It’s November, and fall is well under way! This month is the ASPCA’s National “Adopt A Senior Pet” month. Here at Kingsbrook Animal Hospital in Frederick, MD, each week in November we will focus on different topics concerning our senior furry friends, and things we can do to help make their later years more comfortable and enjoyable.
Often people are concerned about rescuing a dog or cat because of the perception that most animals who end up in shelters have behavior problems. Only an estimated ten percent of pets in shelters have been surrendered for behavioral reasons. The more common reasons animals end up in shelters are issues with other pets in the home; expanding their family (getting married/having a baby); allergies; divorce; financial reasons; and saddest of all, owners who pass away or are relocating to assisted living or nursing homes where they are unable to keep their beloved friend. Many of the pets currently in animal shelters (between 60-70%) are senior pets. By shelter standards, this means they are five years old or older.
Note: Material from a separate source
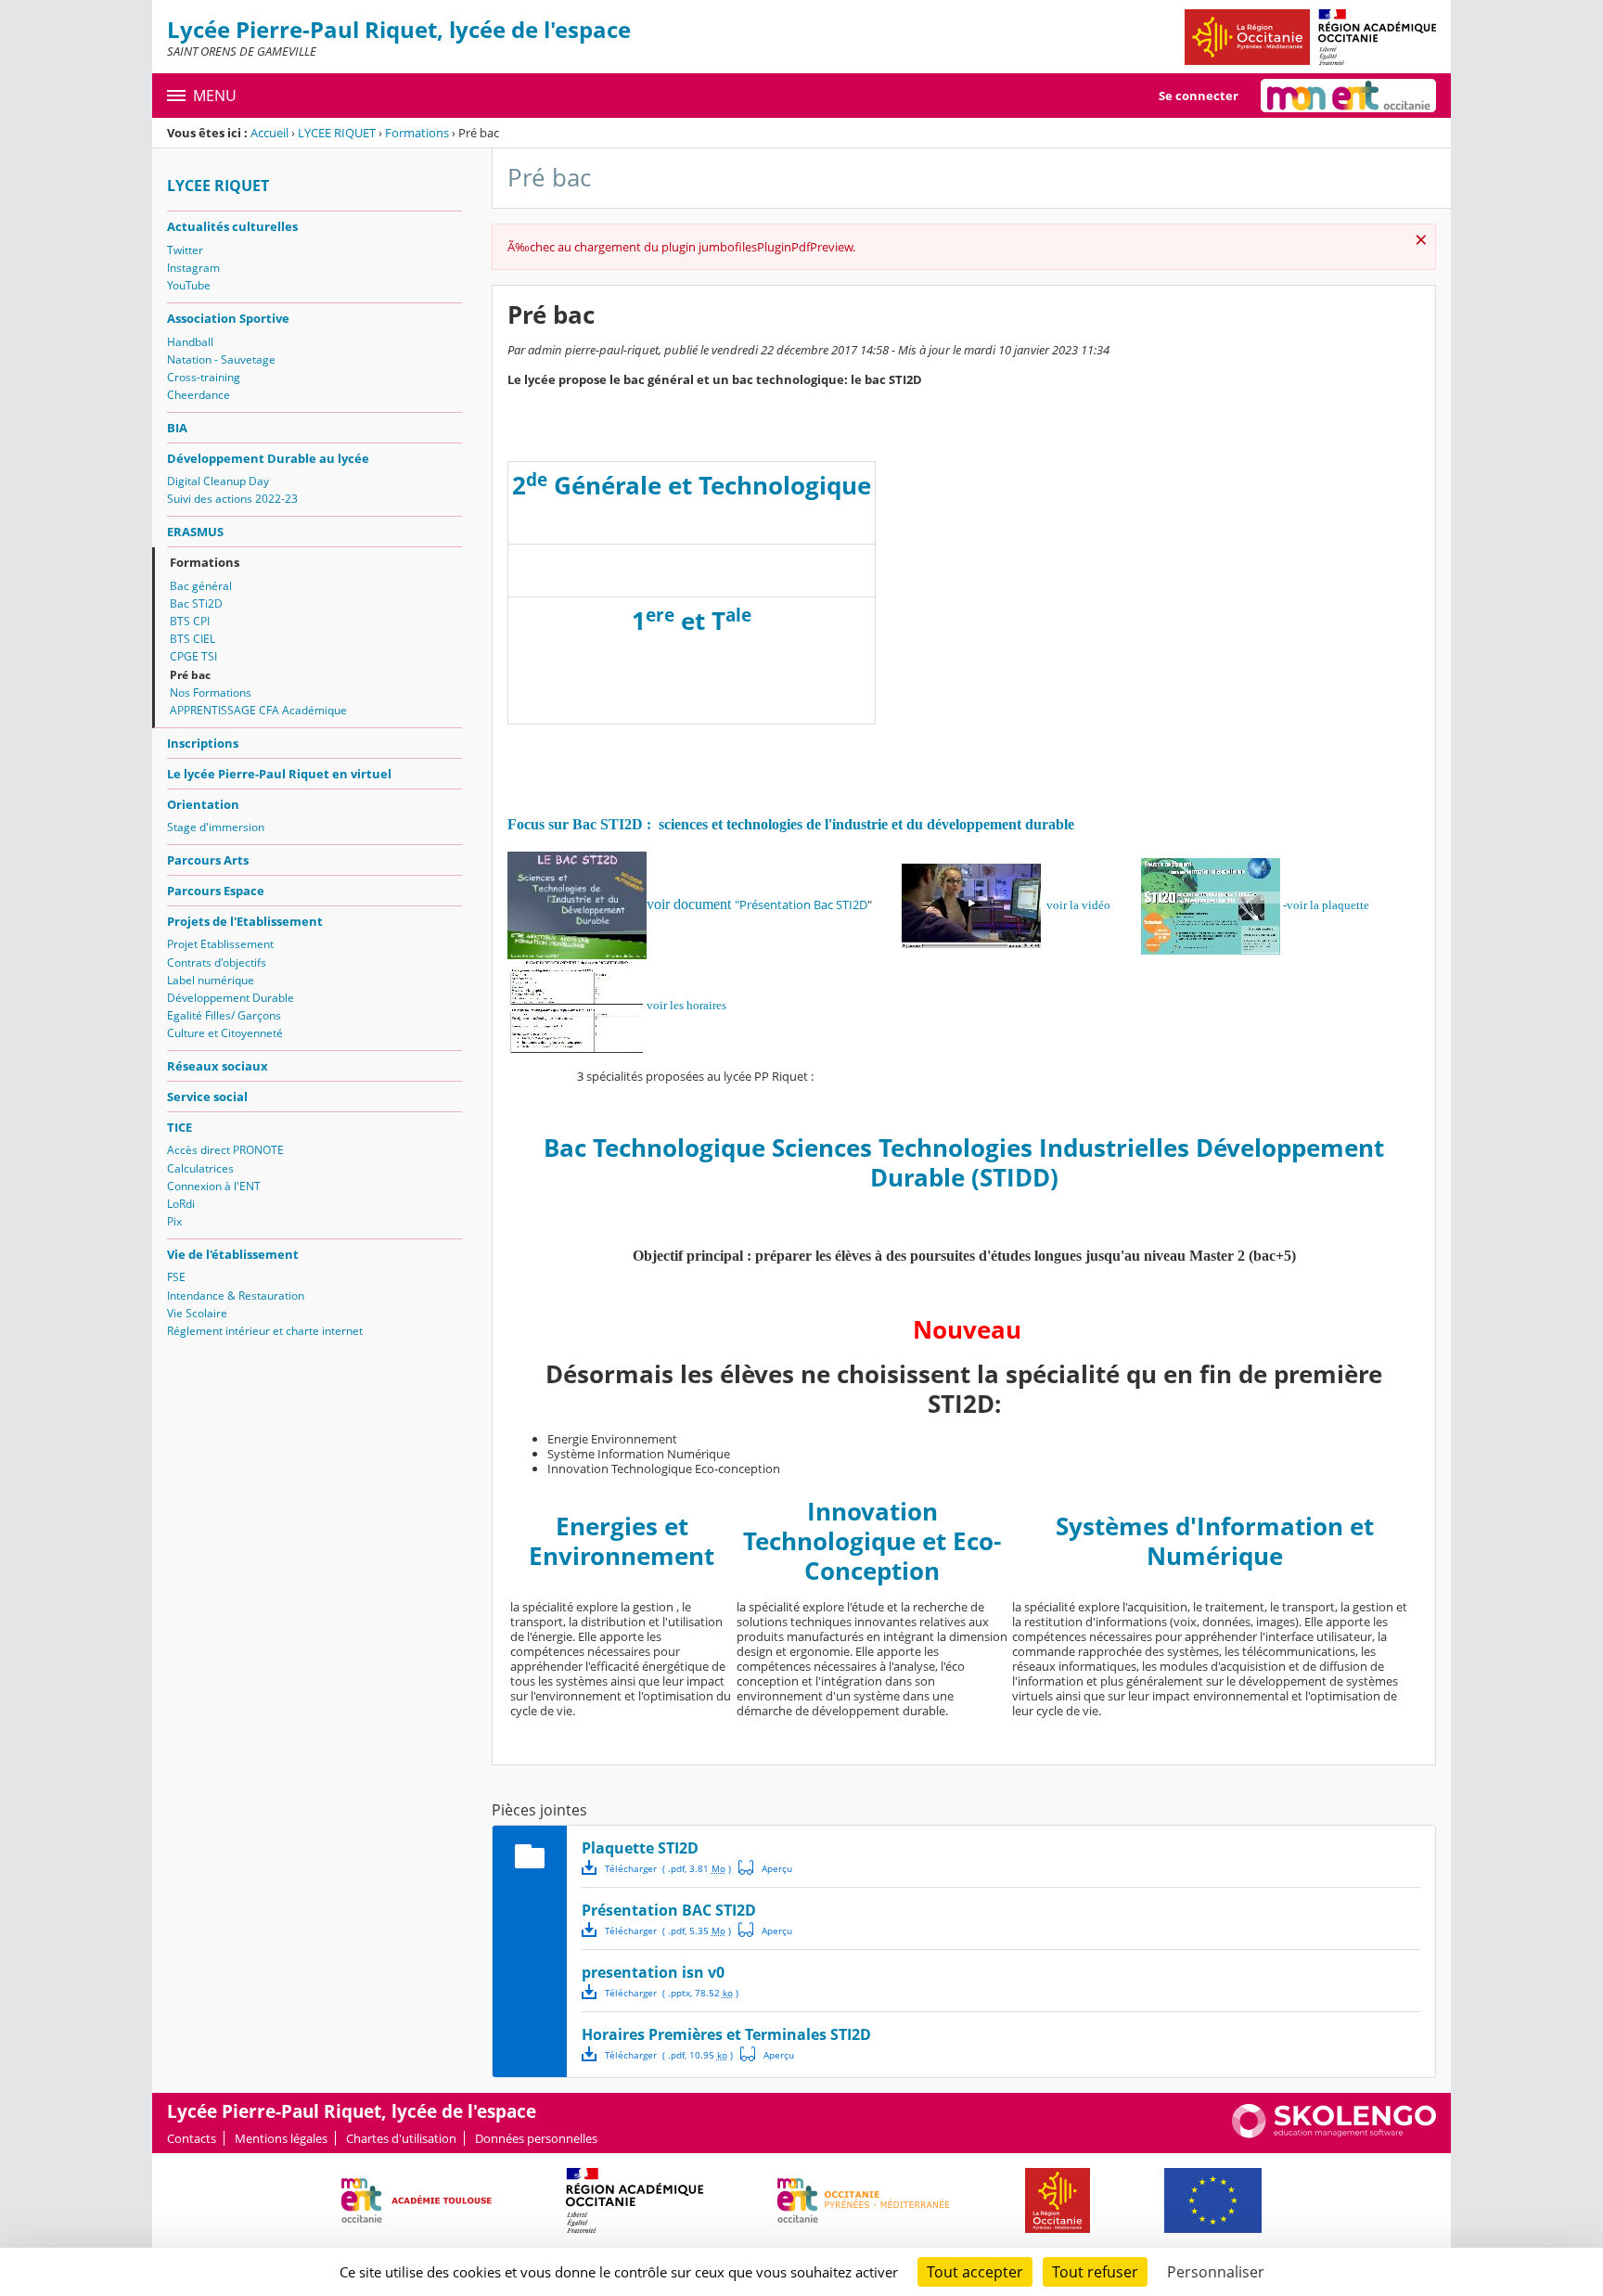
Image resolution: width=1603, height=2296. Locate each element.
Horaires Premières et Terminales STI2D (726, 2034)
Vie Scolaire (197, 1313)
There are many great benefits to adopting an older pet. For example, their personality is already formed and easy to read; what you see is what you get, unlike with a puppy or kitten that hasn’t quite developed his or her identity yet. Another perk is that “senior” pets are more content to just be close companions. They aren’t as prone to destructive behavior or high-energy antics, so they will spend more time with their new owner (and their new owner doesn’t have to worry about training/managing a puppy or kitten!). Usually, older pets are already used to living in a house, so they arrive in their new homes housetrained/litterbox trained and accustomed to human schedules.
It’s true that some “senior” pets may require a little more right off the bat in the way of veterinary care. All pets will require preventatives and vaccinations, but an older pet usually has all of the “puppy shots” or “kitten shots” already. That being said, it’s a wise idea to take a potential new furry family member to the veterinarian right away to determine if there are any health concerns that may pose a financial problem.
The best advantage of all to adopting a senior dog or cat is knowing that they won’t become just a statistic–rescuing an older pet is definitely saving a life, since unfortunately these animals are at the highest risk of being euthanized because of shelter overcrowding. Welcoming one of these gentle, loving pets into a new family makes a real difference.